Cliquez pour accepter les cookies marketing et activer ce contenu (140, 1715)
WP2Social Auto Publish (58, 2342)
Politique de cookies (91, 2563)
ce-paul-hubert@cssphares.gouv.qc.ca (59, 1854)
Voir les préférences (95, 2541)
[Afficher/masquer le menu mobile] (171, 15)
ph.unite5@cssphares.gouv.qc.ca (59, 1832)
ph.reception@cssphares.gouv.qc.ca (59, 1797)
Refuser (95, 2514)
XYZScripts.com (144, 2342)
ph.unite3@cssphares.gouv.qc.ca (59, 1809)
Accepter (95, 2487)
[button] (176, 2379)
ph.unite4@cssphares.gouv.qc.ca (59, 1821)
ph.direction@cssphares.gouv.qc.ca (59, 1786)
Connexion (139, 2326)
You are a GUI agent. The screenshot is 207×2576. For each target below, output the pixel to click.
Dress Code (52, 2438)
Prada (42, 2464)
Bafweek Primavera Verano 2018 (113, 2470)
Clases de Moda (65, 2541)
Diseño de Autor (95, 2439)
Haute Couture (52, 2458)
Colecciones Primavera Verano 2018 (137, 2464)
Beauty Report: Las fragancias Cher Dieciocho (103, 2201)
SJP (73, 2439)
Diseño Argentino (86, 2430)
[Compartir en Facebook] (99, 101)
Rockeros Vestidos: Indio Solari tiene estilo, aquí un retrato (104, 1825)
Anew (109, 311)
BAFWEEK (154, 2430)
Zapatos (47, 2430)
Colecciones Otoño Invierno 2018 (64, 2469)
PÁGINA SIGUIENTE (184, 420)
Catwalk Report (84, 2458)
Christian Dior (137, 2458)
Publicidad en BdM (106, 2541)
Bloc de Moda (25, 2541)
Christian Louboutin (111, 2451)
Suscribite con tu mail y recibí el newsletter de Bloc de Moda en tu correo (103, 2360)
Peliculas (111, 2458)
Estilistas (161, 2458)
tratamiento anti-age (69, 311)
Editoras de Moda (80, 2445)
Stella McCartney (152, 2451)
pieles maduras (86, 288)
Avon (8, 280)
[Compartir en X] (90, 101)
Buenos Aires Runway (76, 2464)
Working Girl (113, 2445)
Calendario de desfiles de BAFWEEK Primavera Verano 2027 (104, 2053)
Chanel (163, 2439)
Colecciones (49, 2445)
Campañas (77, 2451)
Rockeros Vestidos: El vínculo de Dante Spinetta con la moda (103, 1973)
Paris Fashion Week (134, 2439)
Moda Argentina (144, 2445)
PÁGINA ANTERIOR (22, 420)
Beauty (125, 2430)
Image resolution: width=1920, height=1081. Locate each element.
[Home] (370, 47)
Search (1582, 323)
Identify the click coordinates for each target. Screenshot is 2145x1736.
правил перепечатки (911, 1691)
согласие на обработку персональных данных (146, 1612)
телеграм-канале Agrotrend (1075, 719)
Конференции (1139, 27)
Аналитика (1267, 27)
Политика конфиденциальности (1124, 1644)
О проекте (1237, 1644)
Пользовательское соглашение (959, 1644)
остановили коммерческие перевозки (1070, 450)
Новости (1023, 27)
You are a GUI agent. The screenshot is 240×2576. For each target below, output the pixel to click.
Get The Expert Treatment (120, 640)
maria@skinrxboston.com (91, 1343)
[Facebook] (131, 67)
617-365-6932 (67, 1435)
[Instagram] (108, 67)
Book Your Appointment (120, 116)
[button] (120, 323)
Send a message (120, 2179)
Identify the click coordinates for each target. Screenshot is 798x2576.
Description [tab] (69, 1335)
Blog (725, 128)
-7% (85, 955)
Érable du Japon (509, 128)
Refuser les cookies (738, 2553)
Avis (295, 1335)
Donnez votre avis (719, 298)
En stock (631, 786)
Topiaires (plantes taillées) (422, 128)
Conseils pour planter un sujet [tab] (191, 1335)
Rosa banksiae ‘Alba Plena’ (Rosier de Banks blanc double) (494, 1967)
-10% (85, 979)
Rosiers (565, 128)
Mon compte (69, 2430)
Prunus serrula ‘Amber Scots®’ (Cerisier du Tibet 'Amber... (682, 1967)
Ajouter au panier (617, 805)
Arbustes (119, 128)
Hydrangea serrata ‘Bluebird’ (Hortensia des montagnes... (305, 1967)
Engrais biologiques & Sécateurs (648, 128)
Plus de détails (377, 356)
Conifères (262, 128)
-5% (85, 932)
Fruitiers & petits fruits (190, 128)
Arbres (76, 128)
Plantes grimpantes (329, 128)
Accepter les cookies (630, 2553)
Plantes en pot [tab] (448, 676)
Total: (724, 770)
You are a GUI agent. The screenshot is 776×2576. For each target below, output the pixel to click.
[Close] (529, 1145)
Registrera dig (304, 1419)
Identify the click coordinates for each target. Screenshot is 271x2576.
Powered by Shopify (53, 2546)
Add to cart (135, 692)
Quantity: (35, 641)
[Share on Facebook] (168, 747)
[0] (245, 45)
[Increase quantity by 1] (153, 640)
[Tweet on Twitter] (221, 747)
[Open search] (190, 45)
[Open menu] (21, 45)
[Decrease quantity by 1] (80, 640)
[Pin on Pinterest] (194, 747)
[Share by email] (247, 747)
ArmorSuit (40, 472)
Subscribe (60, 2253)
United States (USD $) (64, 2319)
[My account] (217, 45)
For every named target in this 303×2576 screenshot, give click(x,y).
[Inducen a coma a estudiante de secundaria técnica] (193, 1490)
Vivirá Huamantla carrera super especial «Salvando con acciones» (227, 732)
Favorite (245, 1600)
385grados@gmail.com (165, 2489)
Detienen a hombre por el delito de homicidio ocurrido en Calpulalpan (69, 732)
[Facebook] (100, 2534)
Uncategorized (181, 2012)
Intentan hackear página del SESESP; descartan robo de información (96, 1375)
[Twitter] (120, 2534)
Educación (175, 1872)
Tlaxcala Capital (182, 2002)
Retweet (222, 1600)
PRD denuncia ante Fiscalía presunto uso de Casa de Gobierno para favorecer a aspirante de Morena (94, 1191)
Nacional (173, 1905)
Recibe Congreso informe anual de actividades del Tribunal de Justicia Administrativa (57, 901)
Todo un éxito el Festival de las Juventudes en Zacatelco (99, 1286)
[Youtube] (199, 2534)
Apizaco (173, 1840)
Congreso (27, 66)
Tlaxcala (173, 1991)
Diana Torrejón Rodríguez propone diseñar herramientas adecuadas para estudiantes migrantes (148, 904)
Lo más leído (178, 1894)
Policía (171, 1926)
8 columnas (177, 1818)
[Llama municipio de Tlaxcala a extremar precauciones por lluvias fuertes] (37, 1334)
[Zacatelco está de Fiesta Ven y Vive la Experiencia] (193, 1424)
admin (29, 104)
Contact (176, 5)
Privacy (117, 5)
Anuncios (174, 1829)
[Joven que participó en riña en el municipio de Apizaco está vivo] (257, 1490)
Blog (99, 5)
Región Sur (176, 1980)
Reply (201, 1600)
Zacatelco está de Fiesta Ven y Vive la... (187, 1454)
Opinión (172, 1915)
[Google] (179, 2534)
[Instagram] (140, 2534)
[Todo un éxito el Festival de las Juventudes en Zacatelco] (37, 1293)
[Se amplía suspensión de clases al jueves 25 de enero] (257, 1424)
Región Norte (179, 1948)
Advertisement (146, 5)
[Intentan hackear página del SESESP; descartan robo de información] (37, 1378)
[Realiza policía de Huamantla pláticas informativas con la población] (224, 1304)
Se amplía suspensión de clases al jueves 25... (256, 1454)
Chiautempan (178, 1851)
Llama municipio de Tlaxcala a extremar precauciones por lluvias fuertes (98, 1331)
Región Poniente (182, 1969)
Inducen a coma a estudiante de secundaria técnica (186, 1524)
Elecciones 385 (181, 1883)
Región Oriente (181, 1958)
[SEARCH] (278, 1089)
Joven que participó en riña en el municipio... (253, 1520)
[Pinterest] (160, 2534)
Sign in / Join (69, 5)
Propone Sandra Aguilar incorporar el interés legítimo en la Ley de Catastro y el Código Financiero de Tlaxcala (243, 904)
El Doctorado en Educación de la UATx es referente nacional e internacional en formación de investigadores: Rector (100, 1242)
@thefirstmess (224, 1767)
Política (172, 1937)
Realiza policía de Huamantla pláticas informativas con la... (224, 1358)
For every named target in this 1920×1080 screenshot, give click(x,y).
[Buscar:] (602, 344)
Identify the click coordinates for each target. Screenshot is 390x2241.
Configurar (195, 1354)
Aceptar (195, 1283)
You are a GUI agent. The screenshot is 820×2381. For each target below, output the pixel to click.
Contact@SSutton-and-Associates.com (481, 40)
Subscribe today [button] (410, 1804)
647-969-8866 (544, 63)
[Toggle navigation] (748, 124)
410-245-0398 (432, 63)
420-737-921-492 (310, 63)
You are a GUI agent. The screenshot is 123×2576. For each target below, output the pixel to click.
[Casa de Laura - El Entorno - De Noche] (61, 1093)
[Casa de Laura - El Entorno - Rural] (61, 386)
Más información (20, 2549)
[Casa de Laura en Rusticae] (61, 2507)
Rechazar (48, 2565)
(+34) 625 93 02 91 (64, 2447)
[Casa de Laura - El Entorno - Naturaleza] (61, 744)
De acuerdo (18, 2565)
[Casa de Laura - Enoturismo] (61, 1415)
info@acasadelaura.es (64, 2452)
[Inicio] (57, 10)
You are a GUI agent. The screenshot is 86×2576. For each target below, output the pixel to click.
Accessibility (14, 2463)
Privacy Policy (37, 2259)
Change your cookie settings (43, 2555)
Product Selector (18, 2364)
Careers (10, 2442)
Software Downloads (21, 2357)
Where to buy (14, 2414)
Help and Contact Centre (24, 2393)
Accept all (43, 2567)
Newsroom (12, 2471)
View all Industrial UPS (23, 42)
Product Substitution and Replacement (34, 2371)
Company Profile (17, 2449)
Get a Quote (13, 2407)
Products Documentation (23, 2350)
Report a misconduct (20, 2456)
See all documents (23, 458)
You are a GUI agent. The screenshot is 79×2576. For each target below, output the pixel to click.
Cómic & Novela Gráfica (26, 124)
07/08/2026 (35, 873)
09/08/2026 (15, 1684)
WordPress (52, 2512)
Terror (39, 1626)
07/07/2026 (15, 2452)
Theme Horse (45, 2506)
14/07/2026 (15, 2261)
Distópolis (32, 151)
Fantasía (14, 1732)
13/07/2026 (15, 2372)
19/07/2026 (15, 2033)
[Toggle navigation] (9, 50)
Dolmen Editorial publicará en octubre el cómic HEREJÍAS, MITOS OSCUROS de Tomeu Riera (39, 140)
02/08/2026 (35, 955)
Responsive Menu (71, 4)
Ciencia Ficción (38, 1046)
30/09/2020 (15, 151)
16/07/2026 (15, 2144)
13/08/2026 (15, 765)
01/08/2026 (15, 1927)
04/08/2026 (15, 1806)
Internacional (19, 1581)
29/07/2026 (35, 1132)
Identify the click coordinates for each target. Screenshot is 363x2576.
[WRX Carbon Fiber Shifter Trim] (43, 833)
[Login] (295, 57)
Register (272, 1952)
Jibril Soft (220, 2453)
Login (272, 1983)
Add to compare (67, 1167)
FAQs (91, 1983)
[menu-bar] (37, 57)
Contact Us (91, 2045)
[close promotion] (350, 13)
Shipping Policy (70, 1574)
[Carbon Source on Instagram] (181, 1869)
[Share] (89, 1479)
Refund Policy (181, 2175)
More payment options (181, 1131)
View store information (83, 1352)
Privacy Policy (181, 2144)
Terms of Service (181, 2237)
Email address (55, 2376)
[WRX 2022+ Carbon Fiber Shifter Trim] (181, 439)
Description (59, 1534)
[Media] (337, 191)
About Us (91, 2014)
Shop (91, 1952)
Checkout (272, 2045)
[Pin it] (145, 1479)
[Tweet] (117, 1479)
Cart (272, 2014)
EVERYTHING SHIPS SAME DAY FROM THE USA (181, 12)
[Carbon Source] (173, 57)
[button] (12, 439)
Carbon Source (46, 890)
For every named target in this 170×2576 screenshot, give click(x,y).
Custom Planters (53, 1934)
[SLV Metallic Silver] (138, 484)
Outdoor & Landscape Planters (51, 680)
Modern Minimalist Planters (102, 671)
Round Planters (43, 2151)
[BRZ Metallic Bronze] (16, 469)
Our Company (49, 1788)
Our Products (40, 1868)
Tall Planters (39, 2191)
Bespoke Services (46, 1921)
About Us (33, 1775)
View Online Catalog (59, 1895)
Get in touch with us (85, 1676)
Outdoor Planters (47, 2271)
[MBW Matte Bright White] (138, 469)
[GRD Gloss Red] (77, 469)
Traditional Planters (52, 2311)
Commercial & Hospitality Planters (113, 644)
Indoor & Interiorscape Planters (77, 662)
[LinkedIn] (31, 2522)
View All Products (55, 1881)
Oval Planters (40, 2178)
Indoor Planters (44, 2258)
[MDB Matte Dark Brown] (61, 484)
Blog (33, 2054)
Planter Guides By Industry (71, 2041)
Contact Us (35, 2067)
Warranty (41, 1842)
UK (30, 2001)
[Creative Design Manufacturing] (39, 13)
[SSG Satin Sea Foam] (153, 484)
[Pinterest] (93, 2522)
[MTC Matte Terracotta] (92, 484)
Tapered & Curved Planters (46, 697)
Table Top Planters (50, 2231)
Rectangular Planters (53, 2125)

# EXERCISE DIRECTIONS:
In the listing above, locate the line containing "Report a misconduct (20, 2456)" and the line containing "WordPress (52, 2512)", then transcribe both and every line between them verbatim.

# THE COMPLETED TASK:
Report a misconduct (20, 2456)
See all documents (23, 458)
You are a GUI agent. The screenshot is 79×2576. For each target below, output the pixel to click.
Cómic & Novela Gráfica (26, 124)
07/08/2026 (35, 873)
09/08/2026 (15, 1684)
WordPress (52, 2512)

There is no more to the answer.